## SUPPLIED DATA
Content starts

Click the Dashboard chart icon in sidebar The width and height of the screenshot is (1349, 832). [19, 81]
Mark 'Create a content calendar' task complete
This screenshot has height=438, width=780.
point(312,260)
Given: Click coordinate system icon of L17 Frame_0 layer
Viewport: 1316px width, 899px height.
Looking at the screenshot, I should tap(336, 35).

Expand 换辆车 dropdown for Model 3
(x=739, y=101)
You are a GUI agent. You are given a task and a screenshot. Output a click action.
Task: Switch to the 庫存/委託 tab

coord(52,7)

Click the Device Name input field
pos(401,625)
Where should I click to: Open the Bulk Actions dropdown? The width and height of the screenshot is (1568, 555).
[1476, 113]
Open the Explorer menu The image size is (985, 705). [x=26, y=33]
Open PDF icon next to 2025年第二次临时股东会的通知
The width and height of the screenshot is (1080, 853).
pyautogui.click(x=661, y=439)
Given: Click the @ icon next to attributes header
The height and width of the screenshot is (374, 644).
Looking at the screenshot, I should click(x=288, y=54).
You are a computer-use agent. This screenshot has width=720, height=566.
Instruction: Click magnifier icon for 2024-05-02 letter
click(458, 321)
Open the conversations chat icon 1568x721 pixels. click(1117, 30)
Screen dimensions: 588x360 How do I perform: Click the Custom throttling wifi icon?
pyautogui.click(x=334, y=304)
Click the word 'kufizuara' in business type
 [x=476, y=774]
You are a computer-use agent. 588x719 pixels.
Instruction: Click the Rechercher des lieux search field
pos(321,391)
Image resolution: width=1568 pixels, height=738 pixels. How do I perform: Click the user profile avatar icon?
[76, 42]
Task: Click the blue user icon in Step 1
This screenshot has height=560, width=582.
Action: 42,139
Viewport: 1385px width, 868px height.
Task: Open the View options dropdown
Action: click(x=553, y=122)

Content ends

Line by line, please reproduce the records exactly.

## EXERCISE RESULT
Click the Dashboard chart icon in sidebar The width and height of the screenshot is (1349, 832). [19, 81]
Mark 'Create a content calendar' task complete
This screenshot has height=438, width=780.
point(312,260)
Given: Click coordinate system icon of L17 Frame_0 layer
Viewport: 1316px width, 899px height.
Looking at the screenshot, I should tap(336, 35).

Expand 换辆车 dropdown for Model 3
(x=739, y=101)
You are a GUI agent. You are given a task and a screenshot. Output a click action.
Task: Switch to the 庫存/委託 tab

coord(52,7)

Click the Device Name input field
pos(401,625)
Where should I click to: Open the Bulk Actions dropdown? The width and height of the screenshot is (1568, 555).
[1476, 113]
Open the Explorer menu The image size is (985, 705). [x=26, y=33]
Open PDF icon next to 2025年第二次临时股东会的通知
The width and height of the screenshot is (1080, 853).
pyautogui.click(x=661, y=439)
Given: Click the @ icon next to attributes header
The height and width of the screenshot is (374, 644).
Looking at the screenshot, I should click(x=288, y=54).
You are a computer-use agent. This screenshot has width=720, height=566.
Instruction: Click magnifier icon for 2024-05-02 letter
click(458, 321)
Open the conversations chat icon 1568x721 pixels. click(1117, 30)
Screen dimensions: 588x360 How do I perform: Click the Custom throttling wifi icon?
pyautogui.click(x=334, y=304)
Click the word 'kufizuara' in business type
 [x=476, y=774]
You are a computer-use agent. 588x719 pixels.
Instruction: Click the Rechercher des lieux search field
pos(321,391)
Image resolution: width=1568 pixels, height=738 pixels. How do I perform: Click the user profile avatar icon?
[76, 42]
Task: Click the blue user icon in Step 1
This screenshot has height=560, width=582.
Action: 42,139
Viewport: 1385px width, 868px height.
Task: Open the View options dropdown
Action: click(x=553, y=122)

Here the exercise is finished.